I also noticed that he didn’t give a hoot about our dilapidated school buildings and said nothing to the teachers whose over used shoes and worn out attires were enough to tell how little they earned. Two days after his departure, a few soldiers made sure the villagers had enough Kerosene from the tanks to power their lamps and cook their meals. Life was back to normal after that and I never saw IBB again. But I followed his career path and listened to each and every one of his numerous ‘fellow Nigerians’ speeches thanks to my mum’s transistor radio.

I remember writing a few essays about his regime in an exercise book I kept under my pillow. I disliked how he continually postponed the transition calendar. I wasn’t a fan of his then and I am not a fan now. The day a parcel bomb decimated Dele Giwa’s life, I went on a hunger strike—for Giwa was my Idol. I had always wanted to write like him. I read and re-read his timely pieces in The ‘NewsWatch’ magazine. If I was ever going to forgive IBB, it would be difficult to forgive him for all the cover-ups he supervised into unravelling Giwa’s killers.

As he announced his dream of becoming Nigeria’s president next year, IBB was driving more nails into our wounds—wounds he inflicted on us for eight gruelling years and wounds that haven’t healed yet. He raped the economy, balkanised the nation and institutionalised what we now know as ‘corruption’ in these parts.
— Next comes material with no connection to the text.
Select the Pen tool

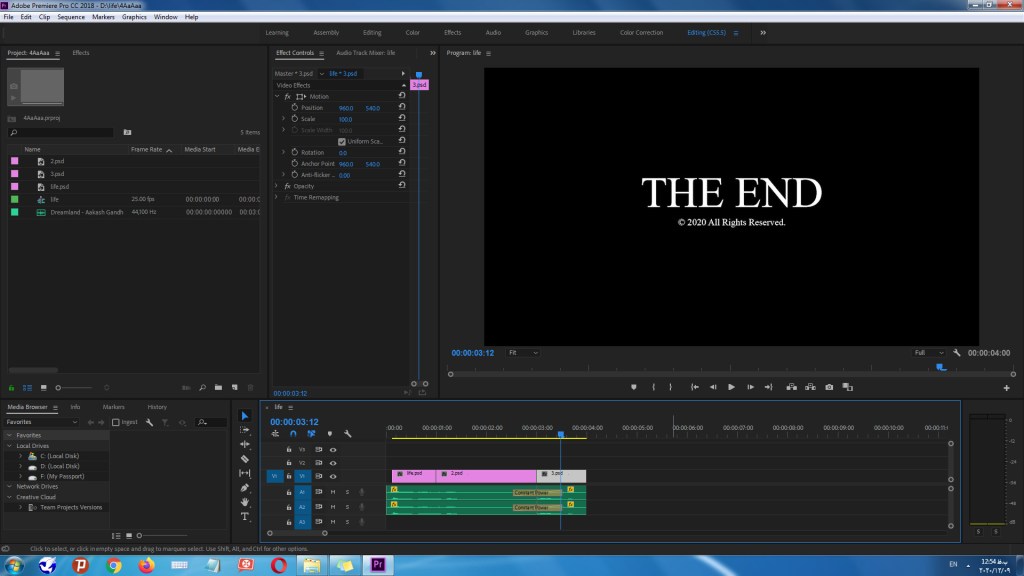pyautogui.click(x=245, y=487)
He liked to call himself ‘Maradona’ and ‘Evil Genius’—monikers that riled us even more because the man who bore them made sure he lived them; rubbing them in so viciously with one harsh policy after another.

No, IBB won’t return as President because it is a no-brainer and Nigeria and Nigerians do not need his ilk no more. He is now part of our past; he is history—a history we are still finding hard to swallow and one which he played a most sinister role in. IBB won’t return as President because my headmaster won’t like it—not least because he kept him waiting in the scorching sun and couldn’t even acknowledge the fact that he was standing there. Need I add that my headmaster retired a pauper?  IBB won’t make it back because he left the school without a care as to whether we were properly educated or had a good learning environment. No, he won’t return because Nigeria has moved on since he ‘stepped aside’ and he may now need to ‘step out’ of our consciousness. No, IBB won’t return because he is simply IBB—the ‘Evil Genius’ we don’t want in a country that could do without some evil at the moment.

Anyone out there still deluded that IBB will make it even beyond the party primaries? Not a chance! Not with one of my Primary School Teachers at the time reportedly committing suicide in his one room apartment after attempting to ‘Adjust his life Structurally’ (pun intended). IBB is such a sad reminder I would stop writing right now for want of space!